DOCUMENT >>
★ ★ ★ ★ ★ ★ ★

I've got a kind of algorithmic & performance problem to solve with Java. I've got a large collection of 2D points (let's say there are about 100 000 of them). I want to get a set of them that are in the given area around the search point SP(X_sp, Y_sp), so that I'd like to get the points P(x y) that meets the criteria:
x is between X_sp - constValue and X_sp + constValue AND y is between Y_sp - constValue and Y_sp + constValue
To give you an idea of the number relations, constValue will be like 2, 5 or 10, and x, y will range between 0 and 1000. It's meant to be a webservice, so a possibility of searching around many different points at the same time must be taken into account.
As these are fixed points (not to change due to calculations or something), I thought that it would be optimal to provide one list of objects sorted by X and another one, but sorted by Y. Then, I'll first get the points within the X range, and, using references, get the set of this points from another list (sorted by Y). Then I'll narrow this selection by Y and in result get the points in the given area.

★ ★ ★ ★ ★ ★ ★

PROMPT A >>
Translate this sentence from the post about searching 2D points into French: "I've got a large collection of 2D points (let's say there are about 100 000 of them)."
PROMPT B >>
Write what comes next in the post about searching 2D points around a given point, picking up after its last sentence.
The listing that comes after this text is separate material with no connection to it.

★ ★ ★ ★ ★ ★ ★

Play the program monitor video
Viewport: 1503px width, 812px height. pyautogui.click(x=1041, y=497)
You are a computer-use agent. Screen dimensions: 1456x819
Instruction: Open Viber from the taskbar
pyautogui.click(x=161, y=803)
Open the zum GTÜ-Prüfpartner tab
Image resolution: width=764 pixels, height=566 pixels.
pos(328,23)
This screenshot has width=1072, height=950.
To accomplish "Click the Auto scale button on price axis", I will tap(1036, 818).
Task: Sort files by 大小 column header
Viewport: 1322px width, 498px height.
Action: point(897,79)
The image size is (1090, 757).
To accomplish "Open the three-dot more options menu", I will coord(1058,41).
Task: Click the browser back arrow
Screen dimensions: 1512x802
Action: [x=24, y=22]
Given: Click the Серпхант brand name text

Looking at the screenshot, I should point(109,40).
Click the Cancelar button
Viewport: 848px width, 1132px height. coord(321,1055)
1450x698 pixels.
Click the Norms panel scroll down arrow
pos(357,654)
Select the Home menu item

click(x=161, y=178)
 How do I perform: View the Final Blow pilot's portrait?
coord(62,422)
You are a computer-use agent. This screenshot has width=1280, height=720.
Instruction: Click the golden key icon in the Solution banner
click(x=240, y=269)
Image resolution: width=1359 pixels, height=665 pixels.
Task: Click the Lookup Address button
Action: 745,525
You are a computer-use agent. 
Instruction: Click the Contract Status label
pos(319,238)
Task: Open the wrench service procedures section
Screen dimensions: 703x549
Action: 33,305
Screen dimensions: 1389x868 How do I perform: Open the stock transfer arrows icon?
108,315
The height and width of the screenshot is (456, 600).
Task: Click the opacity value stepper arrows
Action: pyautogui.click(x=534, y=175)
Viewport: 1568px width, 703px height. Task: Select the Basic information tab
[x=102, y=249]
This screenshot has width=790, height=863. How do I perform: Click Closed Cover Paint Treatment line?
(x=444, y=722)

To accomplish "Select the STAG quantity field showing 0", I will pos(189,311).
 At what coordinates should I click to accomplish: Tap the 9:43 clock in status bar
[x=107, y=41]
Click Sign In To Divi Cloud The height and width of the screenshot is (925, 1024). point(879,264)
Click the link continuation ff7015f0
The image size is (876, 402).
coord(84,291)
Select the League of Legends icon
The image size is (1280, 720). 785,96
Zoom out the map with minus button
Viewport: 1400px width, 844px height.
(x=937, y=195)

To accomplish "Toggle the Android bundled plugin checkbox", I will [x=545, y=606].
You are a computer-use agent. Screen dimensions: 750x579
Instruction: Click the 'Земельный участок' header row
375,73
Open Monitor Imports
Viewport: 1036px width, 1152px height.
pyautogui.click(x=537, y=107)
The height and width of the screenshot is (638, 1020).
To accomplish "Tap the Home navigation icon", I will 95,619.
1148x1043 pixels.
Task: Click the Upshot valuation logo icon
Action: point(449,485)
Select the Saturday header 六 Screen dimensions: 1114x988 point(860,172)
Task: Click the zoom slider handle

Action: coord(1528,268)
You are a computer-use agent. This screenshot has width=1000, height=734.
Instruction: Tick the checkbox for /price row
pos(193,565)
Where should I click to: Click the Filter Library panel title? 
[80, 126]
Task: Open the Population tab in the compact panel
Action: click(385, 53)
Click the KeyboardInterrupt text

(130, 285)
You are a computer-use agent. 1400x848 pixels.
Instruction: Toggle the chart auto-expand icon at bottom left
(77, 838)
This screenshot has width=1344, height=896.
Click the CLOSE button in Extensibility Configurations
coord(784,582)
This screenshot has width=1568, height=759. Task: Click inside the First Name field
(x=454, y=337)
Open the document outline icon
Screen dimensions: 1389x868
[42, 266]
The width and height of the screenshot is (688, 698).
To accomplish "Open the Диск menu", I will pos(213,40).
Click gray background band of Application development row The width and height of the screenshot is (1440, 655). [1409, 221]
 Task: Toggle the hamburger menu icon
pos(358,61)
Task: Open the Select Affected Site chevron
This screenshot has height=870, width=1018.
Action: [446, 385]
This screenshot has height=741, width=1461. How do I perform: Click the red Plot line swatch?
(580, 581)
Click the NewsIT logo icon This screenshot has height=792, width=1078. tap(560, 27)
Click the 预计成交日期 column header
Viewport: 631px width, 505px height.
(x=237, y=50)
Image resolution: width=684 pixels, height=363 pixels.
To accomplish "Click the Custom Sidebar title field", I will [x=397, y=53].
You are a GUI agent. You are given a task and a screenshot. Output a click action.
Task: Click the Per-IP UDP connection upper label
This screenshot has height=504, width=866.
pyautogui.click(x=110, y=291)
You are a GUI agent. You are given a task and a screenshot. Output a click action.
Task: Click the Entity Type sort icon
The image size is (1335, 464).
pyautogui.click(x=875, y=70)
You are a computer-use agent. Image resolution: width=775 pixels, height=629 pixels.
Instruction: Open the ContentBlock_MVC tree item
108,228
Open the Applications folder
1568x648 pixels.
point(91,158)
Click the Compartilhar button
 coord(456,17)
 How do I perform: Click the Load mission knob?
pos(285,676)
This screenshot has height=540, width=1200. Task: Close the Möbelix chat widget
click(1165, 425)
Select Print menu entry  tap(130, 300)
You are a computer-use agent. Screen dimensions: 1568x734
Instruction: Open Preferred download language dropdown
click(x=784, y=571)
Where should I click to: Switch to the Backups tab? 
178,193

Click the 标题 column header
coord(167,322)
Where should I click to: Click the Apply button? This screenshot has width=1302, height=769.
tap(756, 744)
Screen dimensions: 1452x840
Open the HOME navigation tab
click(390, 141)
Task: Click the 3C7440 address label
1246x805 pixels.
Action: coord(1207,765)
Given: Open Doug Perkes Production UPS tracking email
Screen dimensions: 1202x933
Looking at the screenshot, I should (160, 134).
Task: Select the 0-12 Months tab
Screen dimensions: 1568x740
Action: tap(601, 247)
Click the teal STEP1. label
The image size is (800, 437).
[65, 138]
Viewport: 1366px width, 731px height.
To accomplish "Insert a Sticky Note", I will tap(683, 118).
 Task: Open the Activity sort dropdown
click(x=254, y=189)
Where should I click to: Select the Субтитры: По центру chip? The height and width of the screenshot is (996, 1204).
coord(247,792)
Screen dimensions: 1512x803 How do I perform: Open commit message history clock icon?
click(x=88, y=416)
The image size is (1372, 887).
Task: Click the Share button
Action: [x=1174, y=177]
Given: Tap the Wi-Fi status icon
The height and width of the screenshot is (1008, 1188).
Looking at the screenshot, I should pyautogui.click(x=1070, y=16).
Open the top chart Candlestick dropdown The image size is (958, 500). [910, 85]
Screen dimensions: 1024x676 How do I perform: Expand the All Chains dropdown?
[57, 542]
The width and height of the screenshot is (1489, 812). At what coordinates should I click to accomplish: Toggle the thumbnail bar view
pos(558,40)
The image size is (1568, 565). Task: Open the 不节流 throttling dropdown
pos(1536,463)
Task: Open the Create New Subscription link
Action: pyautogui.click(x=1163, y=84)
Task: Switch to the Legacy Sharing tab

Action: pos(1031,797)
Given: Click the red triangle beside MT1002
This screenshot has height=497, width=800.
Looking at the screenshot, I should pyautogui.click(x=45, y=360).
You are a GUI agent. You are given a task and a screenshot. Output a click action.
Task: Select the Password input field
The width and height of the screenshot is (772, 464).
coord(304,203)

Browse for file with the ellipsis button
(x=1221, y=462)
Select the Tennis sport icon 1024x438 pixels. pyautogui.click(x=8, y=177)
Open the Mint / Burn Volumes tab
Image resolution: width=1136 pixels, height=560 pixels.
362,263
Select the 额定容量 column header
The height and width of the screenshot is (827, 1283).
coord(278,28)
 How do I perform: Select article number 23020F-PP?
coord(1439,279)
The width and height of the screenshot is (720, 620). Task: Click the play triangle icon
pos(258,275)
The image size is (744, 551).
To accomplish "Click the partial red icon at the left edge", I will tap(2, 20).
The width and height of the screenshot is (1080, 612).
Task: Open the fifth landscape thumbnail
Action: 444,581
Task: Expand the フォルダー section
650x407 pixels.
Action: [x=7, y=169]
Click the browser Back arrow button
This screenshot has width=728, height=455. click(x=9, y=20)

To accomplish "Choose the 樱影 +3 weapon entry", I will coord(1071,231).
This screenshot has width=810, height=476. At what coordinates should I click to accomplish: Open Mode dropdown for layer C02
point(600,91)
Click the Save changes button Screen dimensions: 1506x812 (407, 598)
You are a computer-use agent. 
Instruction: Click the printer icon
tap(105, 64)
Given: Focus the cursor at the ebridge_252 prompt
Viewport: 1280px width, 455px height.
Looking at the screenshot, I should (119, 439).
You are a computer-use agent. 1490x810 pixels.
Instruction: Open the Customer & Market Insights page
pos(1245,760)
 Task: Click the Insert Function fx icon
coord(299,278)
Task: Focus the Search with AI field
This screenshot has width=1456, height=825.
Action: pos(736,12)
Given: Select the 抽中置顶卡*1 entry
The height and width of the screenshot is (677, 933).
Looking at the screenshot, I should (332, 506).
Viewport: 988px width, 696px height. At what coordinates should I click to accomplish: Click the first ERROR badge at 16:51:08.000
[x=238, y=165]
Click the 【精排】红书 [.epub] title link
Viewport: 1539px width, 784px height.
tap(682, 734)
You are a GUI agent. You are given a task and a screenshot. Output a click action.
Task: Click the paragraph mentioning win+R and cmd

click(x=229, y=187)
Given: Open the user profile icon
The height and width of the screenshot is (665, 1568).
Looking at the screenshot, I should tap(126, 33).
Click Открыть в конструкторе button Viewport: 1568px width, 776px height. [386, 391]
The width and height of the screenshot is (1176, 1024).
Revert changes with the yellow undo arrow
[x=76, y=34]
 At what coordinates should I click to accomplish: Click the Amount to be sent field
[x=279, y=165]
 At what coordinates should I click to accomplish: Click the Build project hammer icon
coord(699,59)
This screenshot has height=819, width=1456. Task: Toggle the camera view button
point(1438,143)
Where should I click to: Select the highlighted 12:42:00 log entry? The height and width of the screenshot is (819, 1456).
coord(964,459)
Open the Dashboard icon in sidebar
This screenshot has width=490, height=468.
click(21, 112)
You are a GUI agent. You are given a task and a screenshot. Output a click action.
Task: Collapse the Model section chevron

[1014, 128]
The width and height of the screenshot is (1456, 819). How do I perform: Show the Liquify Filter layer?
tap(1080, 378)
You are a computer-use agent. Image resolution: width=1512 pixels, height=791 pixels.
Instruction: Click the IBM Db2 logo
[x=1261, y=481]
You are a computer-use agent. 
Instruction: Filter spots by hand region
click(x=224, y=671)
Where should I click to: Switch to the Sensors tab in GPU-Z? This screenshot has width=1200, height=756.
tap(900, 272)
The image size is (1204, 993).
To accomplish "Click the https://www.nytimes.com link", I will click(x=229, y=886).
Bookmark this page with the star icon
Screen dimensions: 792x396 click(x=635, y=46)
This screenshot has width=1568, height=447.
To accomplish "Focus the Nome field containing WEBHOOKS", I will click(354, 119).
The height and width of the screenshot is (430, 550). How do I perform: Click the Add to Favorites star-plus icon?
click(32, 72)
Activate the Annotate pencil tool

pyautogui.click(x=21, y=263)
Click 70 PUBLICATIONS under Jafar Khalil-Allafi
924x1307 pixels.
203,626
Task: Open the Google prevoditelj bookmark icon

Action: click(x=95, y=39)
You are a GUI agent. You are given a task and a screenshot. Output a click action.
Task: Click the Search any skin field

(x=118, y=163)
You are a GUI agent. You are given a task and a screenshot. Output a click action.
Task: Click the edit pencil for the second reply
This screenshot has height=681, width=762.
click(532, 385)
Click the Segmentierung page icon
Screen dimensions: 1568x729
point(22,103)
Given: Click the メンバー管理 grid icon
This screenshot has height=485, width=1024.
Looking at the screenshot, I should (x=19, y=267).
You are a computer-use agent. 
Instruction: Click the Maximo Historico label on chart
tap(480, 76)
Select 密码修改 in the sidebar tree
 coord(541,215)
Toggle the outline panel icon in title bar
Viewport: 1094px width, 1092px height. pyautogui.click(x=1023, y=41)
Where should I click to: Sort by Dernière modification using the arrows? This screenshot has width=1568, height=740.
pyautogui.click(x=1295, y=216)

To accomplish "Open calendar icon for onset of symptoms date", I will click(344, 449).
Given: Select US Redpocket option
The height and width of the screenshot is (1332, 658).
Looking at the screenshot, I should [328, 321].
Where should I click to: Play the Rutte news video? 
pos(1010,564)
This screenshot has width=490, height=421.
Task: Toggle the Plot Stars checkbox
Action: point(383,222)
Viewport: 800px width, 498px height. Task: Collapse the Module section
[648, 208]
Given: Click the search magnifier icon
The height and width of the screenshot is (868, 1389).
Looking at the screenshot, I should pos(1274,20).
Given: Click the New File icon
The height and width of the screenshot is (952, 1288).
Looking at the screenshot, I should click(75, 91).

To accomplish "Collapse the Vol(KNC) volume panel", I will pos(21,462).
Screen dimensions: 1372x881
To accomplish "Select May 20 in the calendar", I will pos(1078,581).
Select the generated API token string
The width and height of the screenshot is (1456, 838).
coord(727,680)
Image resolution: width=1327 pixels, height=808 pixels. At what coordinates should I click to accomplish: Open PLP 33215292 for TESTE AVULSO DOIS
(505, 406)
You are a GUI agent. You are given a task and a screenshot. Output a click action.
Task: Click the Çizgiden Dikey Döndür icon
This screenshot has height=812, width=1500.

★ ★ ★ ★ ★ ★ ★

FINAL RESULT A >>
J'ai une grande collection de points 2D (disons qu'il y en a environ 100 000).

FINAL RESULT B >>
I don't know Java inside-out, so I'd like to consult with you the most optimized approach. Which objects should I use to store sorted points, which allow for fast search of objects within range? Or maybe I have to implement my custom algorithm for this task? Also, when it comes to storing the points in the database, are SQL queries sufficiently fast to deliver the results? Or maybe NoSQL dbs are better for this?
I'm going to perform my own tests, but I'm looking for a starting candidates.

I'd probably use a TreeMap<Integer, TreeSet<Integer>>, where the key to the map is the x coordinate and for each x coordinate, you have a list of y coordinates. You can then use floorEntry and ceilingEntry to find the x coordinates that fall within your range. Then for each TreeSet<Integer> set that you get, you can use ceiling and floor to get the appropriate entries.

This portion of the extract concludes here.